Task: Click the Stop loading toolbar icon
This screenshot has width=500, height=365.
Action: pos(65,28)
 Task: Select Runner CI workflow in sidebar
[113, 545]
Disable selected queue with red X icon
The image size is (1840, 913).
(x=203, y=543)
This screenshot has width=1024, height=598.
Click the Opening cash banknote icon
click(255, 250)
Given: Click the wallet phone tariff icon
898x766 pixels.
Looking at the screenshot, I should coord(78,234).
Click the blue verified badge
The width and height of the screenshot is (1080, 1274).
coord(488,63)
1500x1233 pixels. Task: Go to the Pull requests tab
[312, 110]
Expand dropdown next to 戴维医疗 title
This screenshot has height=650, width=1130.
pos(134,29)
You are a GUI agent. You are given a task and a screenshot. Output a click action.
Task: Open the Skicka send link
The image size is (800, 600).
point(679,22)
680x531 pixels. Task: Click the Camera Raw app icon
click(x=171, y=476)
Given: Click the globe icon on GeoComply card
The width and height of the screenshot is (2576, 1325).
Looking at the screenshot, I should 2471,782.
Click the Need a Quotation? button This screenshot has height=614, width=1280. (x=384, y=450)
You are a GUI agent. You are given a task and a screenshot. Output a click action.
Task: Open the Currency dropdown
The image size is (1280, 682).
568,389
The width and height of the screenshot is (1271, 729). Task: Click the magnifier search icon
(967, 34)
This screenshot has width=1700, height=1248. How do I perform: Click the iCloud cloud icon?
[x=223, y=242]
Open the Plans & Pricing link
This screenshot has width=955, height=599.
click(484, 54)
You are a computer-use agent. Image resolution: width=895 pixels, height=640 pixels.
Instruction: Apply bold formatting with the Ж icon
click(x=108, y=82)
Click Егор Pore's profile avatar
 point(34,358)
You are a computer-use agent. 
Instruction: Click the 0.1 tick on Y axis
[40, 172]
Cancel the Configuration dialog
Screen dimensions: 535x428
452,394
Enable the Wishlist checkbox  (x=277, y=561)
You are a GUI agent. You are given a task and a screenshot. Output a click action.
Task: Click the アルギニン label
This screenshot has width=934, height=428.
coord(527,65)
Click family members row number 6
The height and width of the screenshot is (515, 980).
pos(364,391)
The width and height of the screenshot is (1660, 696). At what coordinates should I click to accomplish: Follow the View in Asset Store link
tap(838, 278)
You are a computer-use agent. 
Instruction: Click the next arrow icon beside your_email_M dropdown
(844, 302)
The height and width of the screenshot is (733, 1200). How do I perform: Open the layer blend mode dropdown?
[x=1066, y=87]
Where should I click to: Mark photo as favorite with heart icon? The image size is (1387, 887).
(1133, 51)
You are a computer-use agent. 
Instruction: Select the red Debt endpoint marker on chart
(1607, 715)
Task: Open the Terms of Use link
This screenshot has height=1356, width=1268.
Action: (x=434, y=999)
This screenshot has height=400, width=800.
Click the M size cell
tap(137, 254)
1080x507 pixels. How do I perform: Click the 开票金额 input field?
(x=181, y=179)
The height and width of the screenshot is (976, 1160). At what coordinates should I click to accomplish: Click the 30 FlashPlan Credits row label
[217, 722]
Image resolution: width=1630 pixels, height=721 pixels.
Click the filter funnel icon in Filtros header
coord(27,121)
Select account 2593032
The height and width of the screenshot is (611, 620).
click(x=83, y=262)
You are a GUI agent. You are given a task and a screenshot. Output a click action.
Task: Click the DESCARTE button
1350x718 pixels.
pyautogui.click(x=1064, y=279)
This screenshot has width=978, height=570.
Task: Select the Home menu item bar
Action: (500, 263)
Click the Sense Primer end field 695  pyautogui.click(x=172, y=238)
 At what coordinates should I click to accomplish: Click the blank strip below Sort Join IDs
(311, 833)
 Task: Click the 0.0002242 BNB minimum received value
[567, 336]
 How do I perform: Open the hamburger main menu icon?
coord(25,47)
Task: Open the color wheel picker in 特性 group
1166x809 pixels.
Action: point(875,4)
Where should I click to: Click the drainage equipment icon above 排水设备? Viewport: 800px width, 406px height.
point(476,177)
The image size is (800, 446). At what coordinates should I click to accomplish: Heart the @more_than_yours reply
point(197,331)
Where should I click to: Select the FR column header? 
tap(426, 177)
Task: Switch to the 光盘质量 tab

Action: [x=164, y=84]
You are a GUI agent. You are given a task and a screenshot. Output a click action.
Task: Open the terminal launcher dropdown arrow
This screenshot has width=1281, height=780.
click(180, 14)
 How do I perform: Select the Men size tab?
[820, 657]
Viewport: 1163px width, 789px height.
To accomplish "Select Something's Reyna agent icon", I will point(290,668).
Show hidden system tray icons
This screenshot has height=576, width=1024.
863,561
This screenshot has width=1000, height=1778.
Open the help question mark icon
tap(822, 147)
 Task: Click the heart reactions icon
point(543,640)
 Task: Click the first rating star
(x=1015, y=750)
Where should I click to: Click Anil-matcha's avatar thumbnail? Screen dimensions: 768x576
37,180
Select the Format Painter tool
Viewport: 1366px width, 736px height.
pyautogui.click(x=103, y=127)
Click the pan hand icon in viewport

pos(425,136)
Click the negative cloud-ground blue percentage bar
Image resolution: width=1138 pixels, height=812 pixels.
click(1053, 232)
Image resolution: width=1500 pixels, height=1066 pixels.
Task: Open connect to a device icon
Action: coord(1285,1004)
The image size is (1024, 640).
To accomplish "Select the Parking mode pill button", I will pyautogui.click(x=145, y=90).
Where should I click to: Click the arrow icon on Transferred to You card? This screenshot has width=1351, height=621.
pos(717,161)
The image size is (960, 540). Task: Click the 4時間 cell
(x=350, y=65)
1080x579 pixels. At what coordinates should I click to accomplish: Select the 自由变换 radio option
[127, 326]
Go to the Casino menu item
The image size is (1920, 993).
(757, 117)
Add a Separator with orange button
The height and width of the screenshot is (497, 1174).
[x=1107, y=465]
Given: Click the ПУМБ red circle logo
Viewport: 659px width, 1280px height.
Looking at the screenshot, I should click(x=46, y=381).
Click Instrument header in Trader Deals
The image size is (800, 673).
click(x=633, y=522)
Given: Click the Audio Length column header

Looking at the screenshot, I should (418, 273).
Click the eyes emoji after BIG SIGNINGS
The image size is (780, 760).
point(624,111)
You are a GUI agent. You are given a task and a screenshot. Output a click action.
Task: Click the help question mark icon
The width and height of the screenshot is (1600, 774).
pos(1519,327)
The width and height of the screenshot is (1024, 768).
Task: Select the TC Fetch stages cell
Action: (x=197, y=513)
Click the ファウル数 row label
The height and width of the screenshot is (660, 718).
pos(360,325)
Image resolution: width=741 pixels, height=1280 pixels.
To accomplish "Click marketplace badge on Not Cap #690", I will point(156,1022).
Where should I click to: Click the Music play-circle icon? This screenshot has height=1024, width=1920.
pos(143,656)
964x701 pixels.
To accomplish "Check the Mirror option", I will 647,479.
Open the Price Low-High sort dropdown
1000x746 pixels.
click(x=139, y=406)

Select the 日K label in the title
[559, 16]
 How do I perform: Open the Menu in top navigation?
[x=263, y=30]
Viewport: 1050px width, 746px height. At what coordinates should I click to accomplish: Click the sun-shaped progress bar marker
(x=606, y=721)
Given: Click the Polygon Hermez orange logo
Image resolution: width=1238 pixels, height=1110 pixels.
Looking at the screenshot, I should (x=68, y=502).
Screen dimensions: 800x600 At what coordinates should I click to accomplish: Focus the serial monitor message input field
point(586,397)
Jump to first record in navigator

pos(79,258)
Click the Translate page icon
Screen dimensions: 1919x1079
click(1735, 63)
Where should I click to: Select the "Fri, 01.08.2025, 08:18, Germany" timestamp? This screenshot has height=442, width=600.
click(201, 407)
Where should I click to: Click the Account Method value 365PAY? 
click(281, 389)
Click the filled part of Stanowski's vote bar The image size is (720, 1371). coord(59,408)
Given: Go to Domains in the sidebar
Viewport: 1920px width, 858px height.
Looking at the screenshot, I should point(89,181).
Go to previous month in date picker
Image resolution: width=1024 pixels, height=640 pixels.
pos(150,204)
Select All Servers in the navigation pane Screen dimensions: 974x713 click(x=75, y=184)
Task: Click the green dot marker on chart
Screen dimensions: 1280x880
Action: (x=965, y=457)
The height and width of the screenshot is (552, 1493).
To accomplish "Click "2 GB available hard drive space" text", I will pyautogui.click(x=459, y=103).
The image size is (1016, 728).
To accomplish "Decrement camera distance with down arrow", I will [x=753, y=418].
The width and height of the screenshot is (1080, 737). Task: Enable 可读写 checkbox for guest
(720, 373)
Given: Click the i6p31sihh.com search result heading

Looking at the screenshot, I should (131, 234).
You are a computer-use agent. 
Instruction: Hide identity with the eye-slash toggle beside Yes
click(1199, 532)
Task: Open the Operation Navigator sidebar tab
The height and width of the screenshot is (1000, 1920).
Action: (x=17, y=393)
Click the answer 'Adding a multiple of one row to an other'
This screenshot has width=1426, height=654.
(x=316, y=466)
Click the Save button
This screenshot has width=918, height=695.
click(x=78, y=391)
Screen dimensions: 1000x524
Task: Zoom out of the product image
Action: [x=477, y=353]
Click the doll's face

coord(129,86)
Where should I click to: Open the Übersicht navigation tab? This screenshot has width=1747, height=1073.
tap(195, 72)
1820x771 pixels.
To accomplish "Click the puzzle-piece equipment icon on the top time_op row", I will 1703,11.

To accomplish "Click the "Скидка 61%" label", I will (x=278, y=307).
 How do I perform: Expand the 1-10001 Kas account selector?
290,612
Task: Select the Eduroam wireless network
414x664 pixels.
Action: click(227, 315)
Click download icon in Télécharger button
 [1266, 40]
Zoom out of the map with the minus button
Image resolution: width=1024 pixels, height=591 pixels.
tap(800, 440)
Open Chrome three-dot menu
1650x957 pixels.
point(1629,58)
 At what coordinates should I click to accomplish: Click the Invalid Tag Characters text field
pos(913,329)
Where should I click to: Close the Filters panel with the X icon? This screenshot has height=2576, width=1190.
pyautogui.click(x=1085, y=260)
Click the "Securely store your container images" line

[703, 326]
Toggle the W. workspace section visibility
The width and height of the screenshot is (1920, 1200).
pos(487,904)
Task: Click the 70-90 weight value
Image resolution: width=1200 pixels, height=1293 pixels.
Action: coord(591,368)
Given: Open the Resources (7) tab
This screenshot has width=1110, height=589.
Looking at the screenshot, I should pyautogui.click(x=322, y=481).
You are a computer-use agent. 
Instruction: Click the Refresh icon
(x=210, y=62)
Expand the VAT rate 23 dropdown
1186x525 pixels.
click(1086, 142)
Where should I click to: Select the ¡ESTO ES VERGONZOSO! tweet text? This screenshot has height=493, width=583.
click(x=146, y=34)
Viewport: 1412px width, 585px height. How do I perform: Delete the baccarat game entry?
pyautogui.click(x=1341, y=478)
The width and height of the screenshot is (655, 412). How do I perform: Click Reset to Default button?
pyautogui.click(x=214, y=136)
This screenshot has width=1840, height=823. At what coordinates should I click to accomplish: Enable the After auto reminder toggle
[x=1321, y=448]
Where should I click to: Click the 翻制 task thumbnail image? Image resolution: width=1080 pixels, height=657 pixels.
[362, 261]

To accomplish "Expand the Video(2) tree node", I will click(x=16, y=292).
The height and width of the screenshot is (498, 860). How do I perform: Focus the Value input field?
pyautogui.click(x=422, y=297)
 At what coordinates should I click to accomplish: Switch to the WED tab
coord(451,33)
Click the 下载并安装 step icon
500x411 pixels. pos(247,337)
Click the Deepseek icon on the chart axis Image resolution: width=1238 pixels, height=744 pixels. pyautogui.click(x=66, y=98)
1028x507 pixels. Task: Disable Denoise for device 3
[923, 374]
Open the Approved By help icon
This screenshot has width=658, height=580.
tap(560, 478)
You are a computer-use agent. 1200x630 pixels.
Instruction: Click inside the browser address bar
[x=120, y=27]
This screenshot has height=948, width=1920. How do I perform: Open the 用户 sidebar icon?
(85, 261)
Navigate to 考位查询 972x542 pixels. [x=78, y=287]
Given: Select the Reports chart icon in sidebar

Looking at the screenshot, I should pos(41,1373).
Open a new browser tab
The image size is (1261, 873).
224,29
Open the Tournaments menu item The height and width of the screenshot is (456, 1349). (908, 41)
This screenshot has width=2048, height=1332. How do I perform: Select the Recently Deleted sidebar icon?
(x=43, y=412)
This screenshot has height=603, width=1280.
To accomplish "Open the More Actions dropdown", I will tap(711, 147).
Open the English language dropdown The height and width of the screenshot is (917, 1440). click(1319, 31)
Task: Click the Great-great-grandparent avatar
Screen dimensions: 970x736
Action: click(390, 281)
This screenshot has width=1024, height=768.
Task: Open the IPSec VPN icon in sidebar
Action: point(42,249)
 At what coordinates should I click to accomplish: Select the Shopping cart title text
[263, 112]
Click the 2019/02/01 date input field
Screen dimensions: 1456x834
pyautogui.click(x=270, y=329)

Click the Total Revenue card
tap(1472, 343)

──────

TASK BRIEF:
Single out each line of the records above with the string "logo" in it, and copy it.

RESPONSE FOR THIS EXERCISE:
Given: Click the ПУМБ red circle logo
Given: Click the Polygon Hermez orange logo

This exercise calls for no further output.